* **Zeilen dazu, wo die Ziele erscheinen**
"""

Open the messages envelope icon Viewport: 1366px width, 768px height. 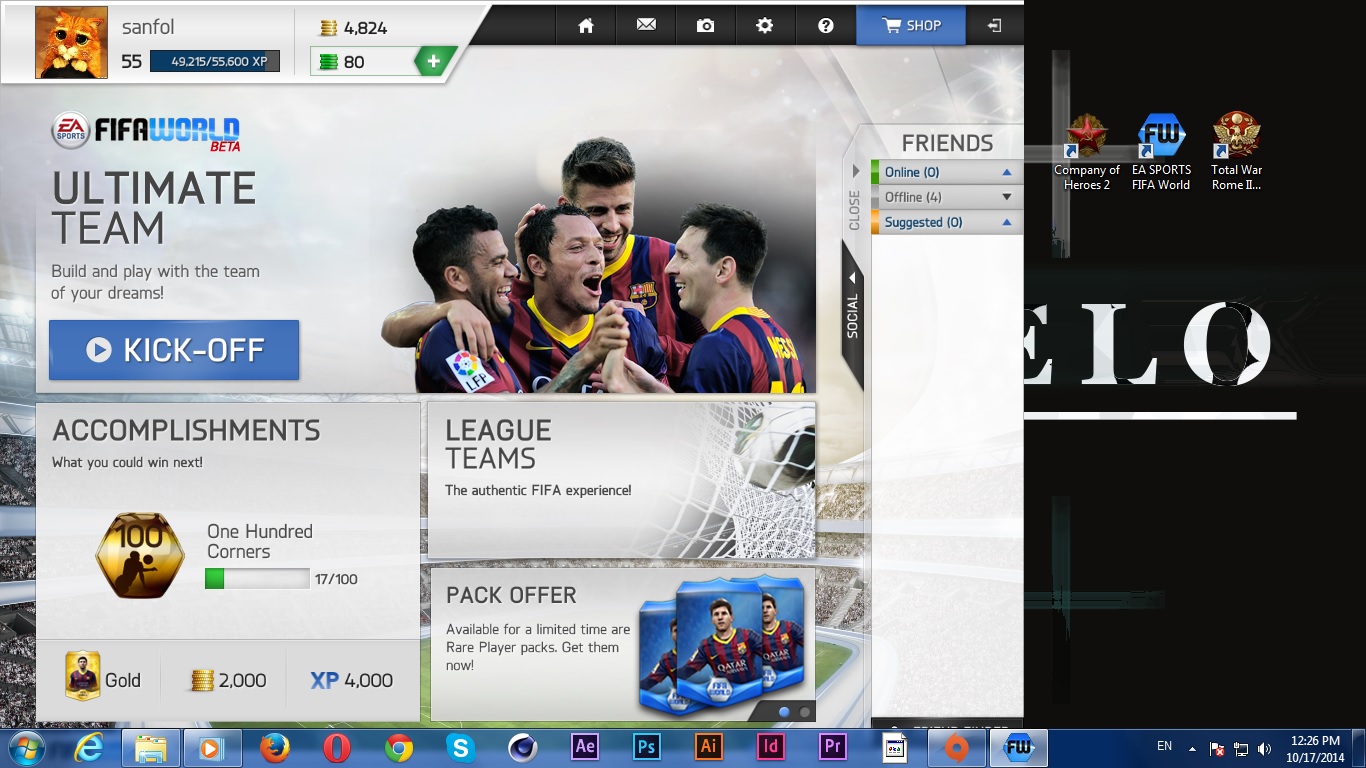645,26
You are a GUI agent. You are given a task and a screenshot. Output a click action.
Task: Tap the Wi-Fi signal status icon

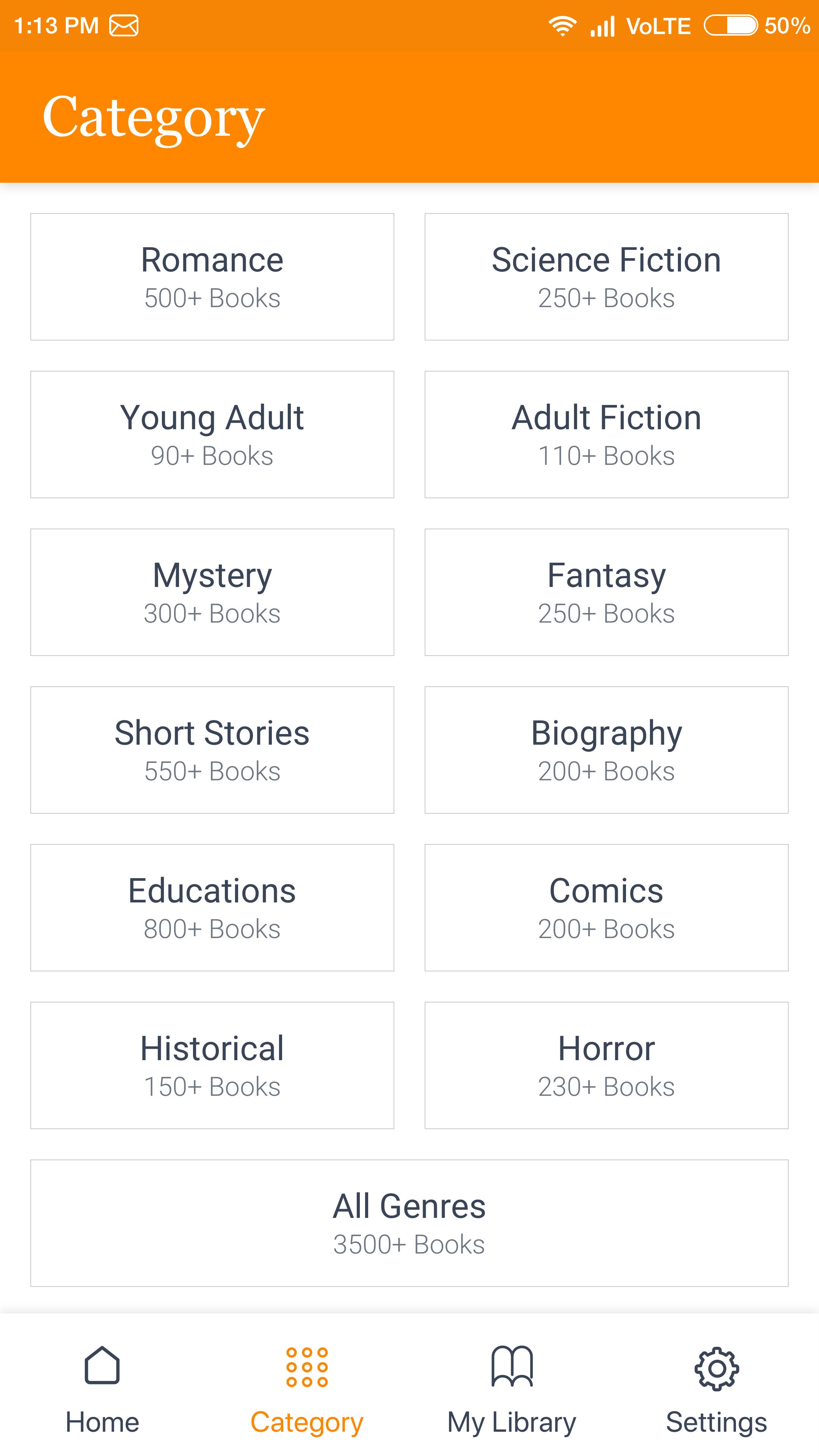click(562, 26)
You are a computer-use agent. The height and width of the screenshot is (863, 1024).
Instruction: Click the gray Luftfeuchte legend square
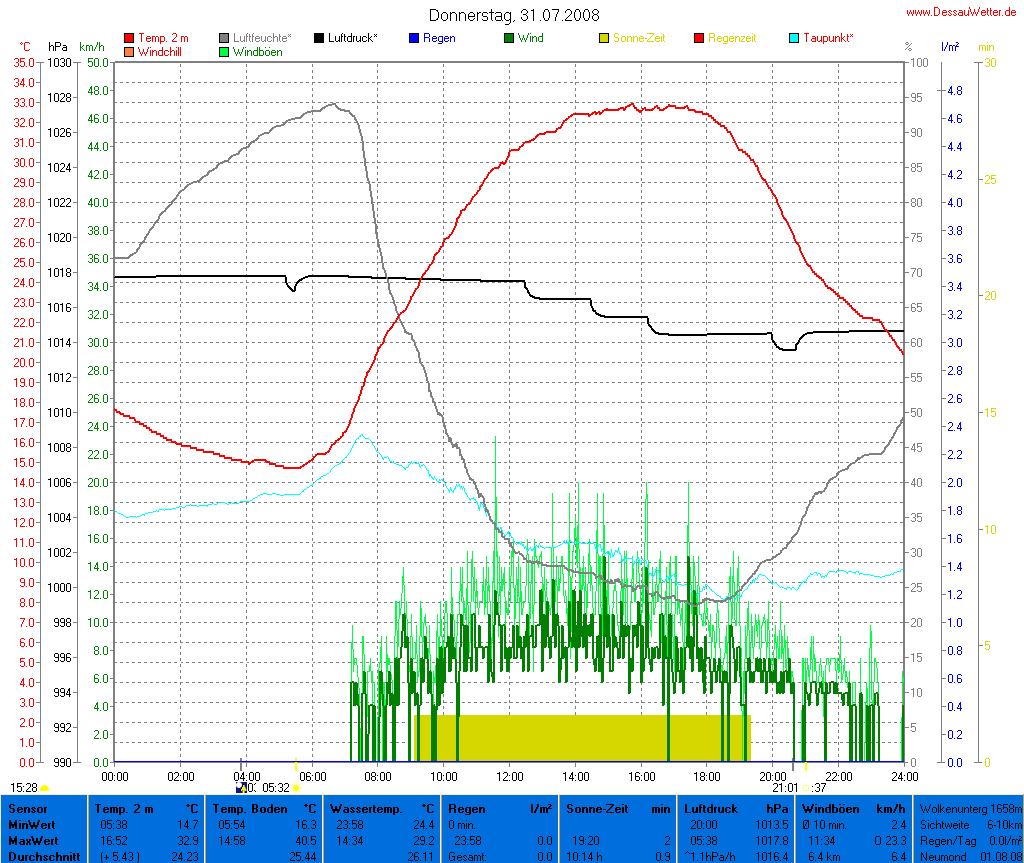coord(225,38)
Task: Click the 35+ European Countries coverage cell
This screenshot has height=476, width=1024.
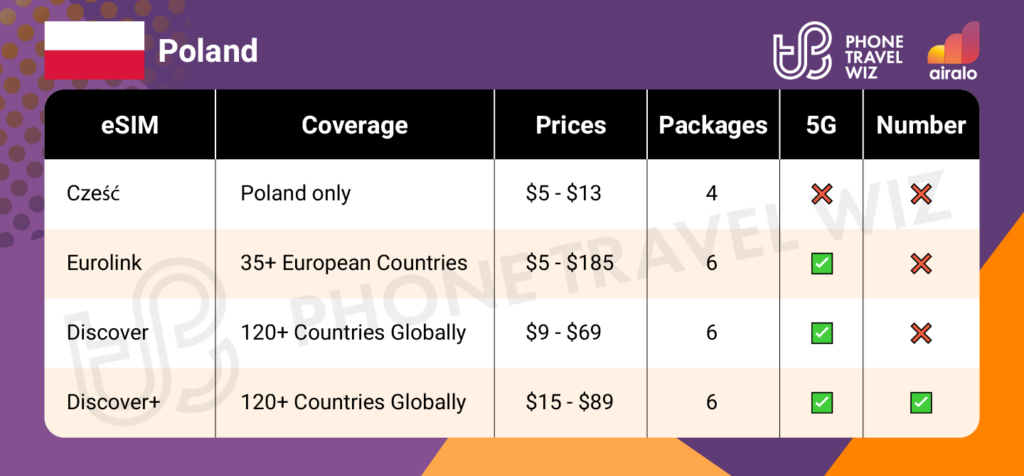Action: pyautogui.click(x=354, y=263)
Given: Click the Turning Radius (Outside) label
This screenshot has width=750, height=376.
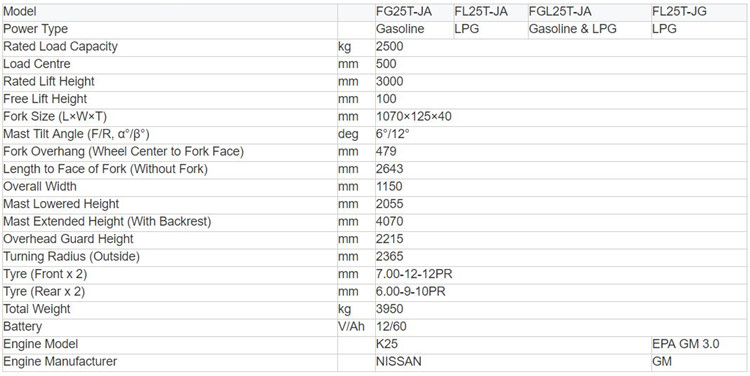Looking at the screenshot, I should pos(71,256).
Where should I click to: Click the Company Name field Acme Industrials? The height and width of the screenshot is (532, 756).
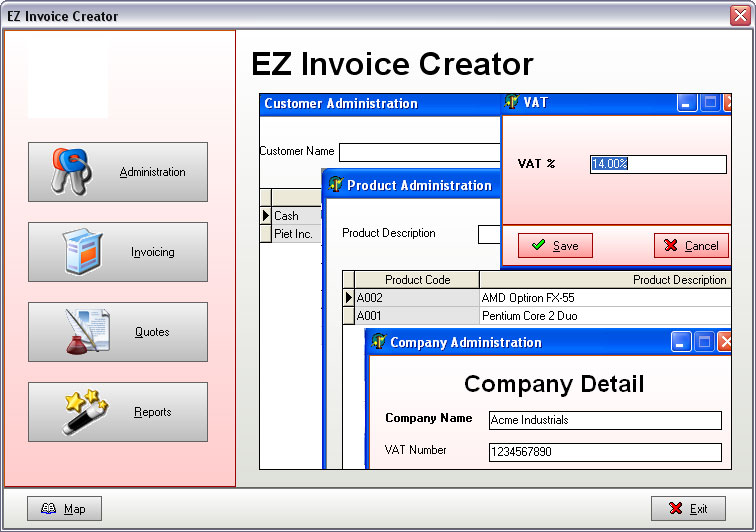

"""

Schreibe die Zeilen der Auflistung ab, beginnend mit der Zeile mit "You are a computer-use" und weiter bis einschließlich der Zeile mit "Looking at the". Lass die Bilder in deiner Antwort weg.

You are a computer-use agent. The height and width of the screenshot is (863, 1024).
Instruction: Click the gray Luftfeuchte legend square
coord(225,38)
Task: Click the 35+ European Countries coverage cell
This screenshot has height=476, width=1024.
Action: pyautogui.click(x=354, y=263)
Given: Click the Turning Radius (Outside) label
This screenshot has width=750, height=376.
Looking at the screenshot, I should pos(71,256).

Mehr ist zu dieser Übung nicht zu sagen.